Dataset entries:
----

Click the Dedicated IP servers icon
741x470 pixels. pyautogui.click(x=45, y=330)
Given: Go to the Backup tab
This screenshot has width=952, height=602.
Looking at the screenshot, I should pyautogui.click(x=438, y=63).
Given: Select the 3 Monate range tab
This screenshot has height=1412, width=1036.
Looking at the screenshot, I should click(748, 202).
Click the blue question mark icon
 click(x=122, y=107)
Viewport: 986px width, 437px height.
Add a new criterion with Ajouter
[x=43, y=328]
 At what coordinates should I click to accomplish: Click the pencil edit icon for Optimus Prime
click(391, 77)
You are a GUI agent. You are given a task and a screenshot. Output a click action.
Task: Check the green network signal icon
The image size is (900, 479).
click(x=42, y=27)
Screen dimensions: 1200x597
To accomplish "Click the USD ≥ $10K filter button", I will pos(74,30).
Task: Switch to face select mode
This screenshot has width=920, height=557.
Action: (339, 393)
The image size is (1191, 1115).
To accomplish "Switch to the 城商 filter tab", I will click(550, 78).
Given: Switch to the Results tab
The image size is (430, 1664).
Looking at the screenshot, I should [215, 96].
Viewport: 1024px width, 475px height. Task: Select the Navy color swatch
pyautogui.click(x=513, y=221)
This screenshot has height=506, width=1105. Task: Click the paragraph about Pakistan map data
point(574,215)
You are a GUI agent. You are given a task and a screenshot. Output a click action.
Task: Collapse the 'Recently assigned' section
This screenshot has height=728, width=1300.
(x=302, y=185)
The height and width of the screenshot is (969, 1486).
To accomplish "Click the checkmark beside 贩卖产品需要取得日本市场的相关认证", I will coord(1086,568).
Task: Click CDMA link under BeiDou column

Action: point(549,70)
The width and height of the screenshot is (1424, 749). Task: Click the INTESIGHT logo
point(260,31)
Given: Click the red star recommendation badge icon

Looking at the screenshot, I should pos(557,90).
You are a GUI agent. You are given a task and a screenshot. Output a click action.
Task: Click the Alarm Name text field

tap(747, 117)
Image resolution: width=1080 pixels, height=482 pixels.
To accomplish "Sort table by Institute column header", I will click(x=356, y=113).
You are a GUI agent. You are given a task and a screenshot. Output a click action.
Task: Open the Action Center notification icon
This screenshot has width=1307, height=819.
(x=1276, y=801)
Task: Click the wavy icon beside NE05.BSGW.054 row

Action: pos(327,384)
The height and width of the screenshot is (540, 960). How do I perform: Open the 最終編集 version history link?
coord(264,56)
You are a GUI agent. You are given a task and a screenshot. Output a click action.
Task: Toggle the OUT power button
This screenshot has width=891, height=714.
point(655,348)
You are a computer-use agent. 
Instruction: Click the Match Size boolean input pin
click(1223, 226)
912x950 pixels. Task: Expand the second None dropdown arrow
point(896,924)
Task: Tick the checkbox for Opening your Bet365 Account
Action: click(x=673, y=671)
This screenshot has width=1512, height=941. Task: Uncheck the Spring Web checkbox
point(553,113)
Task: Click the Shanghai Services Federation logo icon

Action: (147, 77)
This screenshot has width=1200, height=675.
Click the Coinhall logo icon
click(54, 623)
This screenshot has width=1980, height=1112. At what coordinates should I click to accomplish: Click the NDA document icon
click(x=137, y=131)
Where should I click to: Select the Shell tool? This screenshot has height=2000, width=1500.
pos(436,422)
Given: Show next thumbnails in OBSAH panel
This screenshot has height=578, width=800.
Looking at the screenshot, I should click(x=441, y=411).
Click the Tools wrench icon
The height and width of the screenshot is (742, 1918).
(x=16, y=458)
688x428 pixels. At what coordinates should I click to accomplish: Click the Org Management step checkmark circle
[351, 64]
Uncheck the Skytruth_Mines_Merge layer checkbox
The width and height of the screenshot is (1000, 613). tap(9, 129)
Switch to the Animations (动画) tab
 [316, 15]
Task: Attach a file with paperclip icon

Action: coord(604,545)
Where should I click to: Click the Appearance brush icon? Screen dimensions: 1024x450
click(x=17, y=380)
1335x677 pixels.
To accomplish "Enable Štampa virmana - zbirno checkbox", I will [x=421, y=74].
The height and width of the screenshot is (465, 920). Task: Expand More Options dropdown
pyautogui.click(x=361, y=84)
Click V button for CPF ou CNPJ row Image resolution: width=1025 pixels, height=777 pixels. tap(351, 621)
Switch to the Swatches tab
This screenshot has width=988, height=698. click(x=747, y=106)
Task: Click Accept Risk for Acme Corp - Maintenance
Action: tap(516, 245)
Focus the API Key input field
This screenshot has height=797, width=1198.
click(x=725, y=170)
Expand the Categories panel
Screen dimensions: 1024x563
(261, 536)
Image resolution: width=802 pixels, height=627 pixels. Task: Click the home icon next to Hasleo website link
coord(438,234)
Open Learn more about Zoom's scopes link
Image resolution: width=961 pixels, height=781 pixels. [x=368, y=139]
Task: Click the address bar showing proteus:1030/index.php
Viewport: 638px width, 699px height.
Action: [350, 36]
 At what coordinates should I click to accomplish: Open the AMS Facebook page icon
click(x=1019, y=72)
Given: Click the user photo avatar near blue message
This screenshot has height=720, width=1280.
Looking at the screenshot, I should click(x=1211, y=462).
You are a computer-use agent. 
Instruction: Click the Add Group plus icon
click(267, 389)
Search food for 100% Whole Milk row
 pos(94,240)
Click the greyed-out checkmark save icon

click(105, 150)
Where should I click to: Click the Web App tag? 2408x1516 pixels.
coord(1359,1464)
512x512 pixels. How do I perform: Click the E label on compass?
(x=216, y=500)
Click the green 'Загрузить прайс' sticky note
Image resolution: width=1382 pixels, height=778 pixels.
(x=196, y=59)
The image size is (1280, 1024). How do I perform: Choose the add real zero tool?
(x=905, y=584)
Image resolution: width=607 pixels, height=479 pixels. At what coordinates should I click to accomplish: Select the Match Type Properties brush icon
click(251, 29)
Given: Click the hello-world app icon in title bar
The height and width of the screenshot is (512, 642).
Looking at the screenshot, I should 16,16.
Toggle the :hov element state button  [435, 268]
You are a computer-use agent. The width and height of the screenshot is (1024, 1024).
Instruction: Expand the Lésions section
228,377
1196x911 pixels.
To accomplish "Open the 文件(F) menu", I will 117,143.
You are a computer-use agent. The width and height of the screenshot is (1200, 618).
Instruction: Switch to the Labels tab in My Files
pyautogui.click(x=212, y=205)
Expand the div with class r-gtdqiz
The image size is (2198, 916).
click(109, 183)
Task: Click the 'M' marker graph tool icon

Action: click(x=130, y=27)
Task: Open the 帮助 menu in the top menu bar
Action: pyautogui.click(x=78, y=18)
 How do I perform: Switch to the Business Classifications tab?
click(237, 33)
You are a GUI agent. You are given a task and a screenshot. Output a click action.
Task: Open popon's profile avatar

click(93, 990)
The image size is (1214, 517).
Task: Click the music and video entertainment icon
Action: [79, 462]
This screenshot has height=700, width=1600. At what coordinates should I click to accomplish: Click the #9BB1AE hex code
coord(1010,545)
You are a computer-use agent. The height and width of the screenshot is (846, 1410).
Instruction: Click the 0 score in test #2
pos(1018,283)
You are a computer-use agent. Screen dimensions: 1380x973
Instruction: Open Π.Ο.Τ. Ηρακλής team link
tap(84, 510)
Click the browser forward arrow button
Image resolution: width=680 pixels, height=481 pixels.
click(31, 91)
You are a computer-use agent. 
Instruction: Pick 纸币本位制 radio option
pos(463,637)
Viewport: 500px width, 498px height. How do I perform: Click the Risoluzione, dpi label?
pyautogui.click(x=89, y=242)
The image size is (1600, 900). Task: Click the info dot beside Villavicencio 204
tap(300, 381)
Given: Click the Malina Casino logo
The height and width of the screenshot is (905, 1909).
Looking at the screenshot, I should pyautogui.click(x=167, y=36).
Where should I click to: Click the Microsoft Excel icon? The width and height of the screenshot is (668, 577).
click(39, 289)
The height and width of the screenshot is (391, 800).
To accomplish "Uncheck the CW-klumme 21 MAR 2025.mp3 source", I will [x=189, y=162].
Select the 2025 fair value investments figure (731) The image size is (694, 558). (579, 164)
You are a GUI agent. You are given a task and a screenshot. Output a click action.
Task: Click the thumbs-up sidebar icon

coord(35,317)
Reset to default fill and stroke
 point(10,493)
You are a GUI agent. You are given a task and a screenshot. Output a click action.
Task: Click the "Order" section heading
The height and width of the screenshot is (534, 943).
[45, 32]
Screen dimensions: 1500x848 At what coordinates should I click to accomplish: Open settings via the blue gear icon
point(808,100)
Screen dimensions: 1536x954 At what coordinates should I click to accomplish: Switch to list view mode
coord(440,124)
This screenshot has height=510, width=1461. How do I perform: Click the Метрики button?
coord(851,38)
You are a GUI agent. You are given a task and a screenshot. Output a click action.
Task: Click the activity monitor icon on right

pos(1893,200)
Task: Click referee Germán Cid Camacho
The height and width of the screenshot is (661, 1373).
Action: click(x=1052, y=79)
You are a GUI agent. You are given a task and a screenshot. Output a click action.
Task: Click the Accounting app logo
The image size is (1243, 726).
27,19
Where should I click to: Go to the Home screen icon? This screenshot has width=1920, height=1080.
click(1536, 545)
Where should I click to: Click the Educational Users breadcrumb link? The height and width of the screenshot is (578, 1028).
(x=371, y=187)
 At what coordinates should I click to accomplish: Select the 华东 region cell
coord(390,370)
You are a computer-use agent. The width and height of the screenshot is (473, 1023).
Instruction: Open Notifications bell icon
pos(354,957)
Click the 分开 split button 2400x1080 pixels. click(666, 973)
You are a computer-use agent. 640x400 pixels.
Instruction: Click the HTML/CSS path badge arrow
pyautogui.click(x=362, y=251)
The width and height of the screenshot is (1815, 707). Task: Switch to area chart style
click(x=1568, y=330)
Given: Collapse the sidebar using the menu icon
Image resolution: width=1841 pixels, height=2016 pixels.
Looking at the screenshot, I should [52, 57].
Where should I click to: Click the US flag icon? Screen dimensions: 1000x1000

----

What is needed: Set down exactly the lines of the data above, beginning with the line that has "Given: Click the red" and ending with the line that has "Image resolution: width=1080", and no others.

Problem solution:
Given: Click the red star recommendation badge icon

Looking at the screenshot, I should pos(557,90).
You are a GUI agent. You are given a task and a screenshot. Output a click action.
Task: Click the Alarm Name text field

tap(747, 117)
Image resolution: width=1080 pixels, height=482 pixels.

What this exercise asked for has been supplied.